● Selected passage
Thousands join Holocaust remembrance march at Auschwitz
WARSAW, Poland — Thousands of people assembled Tuesday at the former site of Auschwitz for the March of the Living, a yearly Holocaust remembrance march that falls this year on the eve of the 80th anniversary of the outbreak of the Warsaw Ghetto Uprising.
Participants in the solemn event included Holocaust survivors who lived through the agony of Auschwitz or one of the other death camps where Nazi Germany sought to exterminate the Jewish population of Europe, and came close to doing so.
Italian President Sergio Mattarella spoke at the event, warning that the ideas of the 1930s are reappearing “at a time when Russia’s inhuman aggression against Ukraine is still raging.” He callled the memory of the Holocaust “an eternal warning that cannot be ignored.”
“Hate, prejudice, racism, extremism, antisemitism, indifference, delusion and hunger for power lurk, constantly challenging the consciences of individuals and nations,” said Mattarella, whose nation under dictator Benito Mussolini was allied with Adolf Hitler’s Germany during the war.

● Provided material
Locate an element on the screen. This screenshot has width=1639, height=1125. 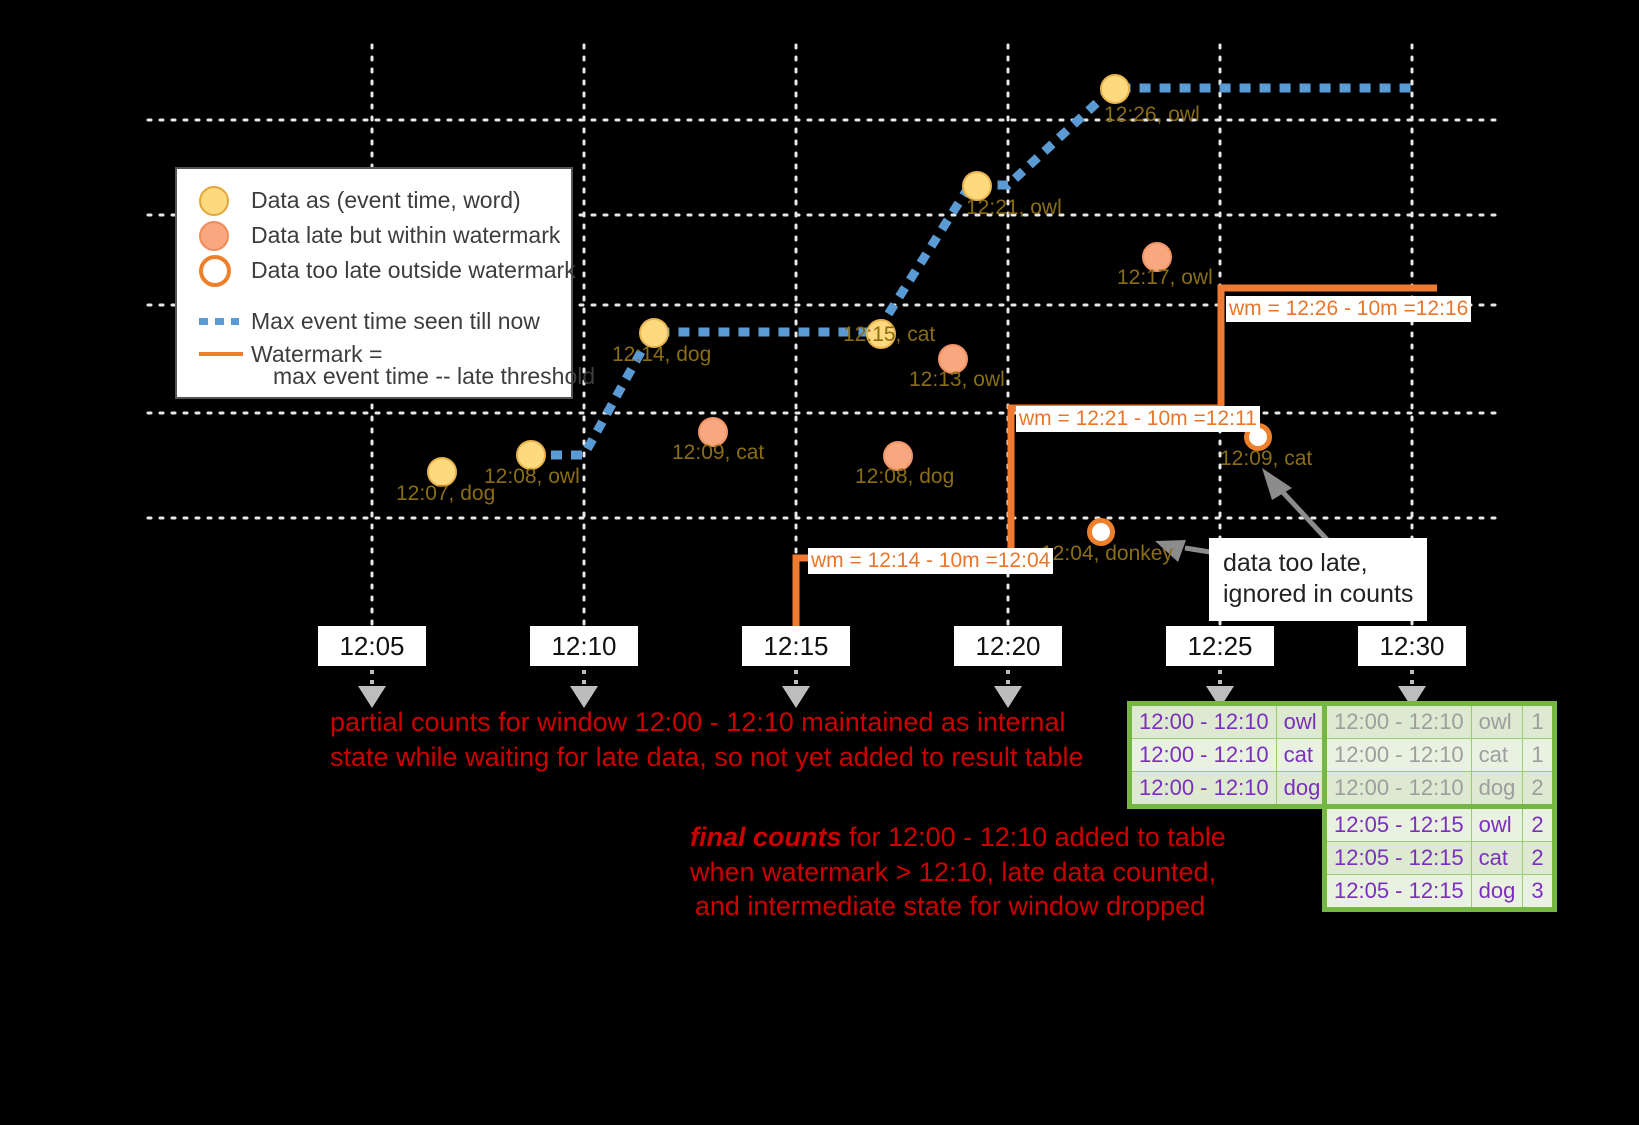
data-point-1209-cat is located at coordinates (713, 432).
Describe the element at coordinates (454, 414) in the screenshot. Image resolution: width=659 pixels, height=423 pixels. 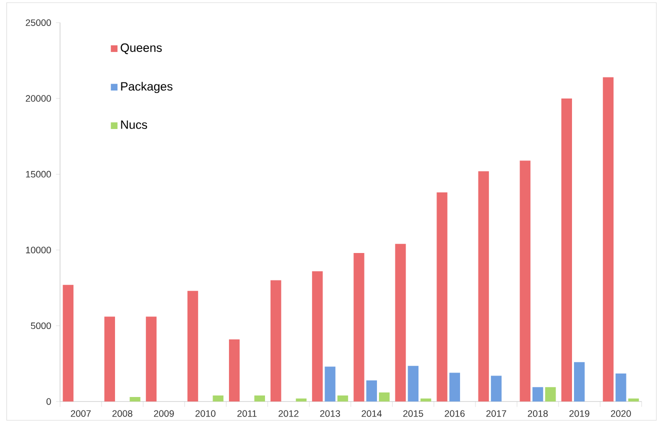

● Work instructions
• A. Say whether each statement agrees with the Auschwitz march report, answering yes or no and quoting the deciding words: (i) The march fell on the eve of the 80th anniversary of the Warsaw Ghetto Uprising. (ii) The crowd gathered in Warsaw. (iii) Italy was allied with Germany during the war.
• B. Rewrite everything in the Auschwitz march report from "Thousands join Holocaust" down to "Warsaw Ghetto Uprising.", putting "Monday" in place of "Tuesday".
Work only from the Auschwitz march report.

● Responses by task
• A.
(i) Yes: "falls this year on the eve of the 80th anniversary of the outbreak of the Warsaw Ghetto Uprising"
(ii) No: "Thousands of people assembled Tuesday at the former site of Auschwitz"
(iii) Yes: "was allied with Adolf Hitler’s Germany during the war"

• B.
Thousands join Holocaust remembrance march at Auschwitz
WARSAW, Poland — Thousands of people assembled Monday at the former site of Auschwitz for the March of the Living, a yearly Holocaust remembrance march that falls this year on the eve of the 80th anniversary of the outbreak of the Warsaw Ghetto Uprising.